- _Description of the task_:
When you reach the line that contains "This screenshot has width=1395, height=696." in the data below, start reproducing lines exactly, and stop after the line that contains "Select the Processes".

- _Data for processing_:
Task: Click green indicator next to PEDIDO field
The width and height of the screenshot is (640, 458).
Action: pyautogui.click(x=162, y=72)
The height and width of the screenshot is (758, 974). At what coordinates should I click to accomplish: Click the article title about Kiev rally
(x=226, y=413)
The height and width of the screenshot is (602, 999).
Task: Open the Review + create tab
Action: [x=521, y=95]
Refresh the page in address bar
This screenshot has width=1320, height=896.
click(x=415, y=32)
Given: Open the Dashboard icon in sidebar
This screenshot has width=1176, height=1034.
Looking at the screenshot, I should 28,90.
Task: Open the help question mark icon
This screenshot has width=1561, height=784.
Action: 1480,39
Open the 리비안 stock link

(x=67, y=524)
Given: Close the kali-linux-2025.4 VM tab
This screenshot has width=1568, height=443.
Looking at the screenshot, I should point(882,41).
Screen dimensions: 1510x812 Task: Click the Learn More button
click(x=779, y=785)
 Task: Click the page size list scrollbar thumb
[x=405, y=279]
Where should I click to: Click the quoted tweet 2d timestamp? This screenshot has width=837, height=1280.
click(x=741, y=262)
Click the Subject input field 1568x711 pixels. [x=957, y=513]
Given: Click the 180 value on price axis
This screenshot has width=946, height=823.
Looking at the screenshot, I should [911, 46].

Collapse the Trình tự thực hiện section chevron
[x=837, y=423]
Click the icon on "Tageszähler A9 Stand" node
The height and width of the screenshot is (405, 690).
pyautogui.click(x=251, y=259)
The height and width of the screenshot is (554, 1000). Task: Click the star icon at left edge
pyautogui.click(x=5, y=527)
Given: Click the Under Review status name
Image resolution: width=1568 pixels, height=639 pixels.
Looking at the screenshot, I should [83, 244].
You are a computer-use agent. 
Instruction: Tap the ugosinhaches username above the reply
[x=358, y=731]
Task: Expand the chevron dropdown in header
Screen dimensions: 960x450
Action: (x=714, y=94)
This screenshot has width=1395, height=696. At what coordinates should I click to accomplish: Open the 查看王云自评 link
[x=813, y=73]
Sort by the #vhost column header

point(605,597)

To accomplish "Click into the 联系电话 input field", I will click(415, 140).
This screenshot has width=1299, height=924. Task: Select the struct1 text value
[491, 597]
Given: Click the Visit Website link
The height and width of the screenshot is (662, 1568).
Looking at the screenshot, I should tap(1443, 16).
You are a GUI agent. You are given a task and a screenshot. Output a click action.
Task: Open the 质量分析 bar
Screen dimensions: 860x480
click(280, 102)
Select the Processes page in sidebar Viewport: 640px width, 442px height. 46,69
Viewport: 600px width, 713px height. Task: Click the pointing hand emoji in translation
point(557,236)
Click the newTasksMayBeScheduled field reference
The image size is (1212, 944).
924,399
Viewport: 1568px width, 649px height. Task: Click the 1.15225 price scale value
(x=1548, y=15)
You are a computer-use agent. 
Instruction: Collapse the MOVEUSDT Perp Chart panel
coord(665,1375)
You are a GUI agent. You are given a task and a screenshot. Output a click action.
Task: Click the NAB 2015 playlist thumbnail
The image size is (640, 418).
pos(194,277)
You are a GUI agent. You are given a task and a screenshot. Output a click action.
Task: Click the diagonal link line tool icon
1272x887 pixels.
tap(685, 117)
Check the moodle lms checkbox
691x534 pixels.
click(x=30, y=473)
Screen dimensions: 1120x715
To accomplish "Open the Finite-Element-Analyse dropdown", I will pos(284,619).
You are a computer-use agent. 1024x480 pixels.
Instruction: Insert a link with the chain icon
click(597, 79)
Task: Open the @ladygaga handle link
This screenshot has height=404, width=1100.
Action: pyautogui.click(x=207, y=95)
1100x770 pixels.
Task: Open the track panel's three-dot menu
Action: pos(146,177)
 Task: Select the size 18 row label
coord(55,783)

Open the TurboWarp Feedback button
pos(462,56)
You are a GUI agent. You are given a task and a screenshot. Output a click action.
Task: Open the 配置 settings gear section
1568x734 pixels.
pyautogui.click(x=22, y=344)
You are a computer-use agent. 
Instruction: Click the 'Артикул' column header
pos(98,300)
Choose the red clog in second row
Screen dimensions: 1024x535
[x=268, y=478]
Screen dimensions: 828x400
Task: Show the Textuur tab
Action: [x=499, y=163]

- _Output of the exercise_:
This screenshot has width=1395, height=696. At what coordinates should I click to accomplish: Open the 查看王云自评 link
[x=813, y=73]
Sort by the #vhost column header

point(605,597)

To accomplish "Click into the 联系电话 input field", I will click(415, 140).
This screenshot has width=1299, height=924. Task: Select the struct1 text value
[491, 597]
Given: Click the Visit Website link
The height and width of the screenshot is (662, 1568).
Looking at the screenshot, I should tap(1443, 16).
You are a GUI agent. You are given a task and a screenshot. Output a click action.
Task: Open the 质量分析 bar
Screen dimensions: 860x480
click(280, 102)
Select the Processes page in sidebar Viewport: 640px width, 442px height. 46,69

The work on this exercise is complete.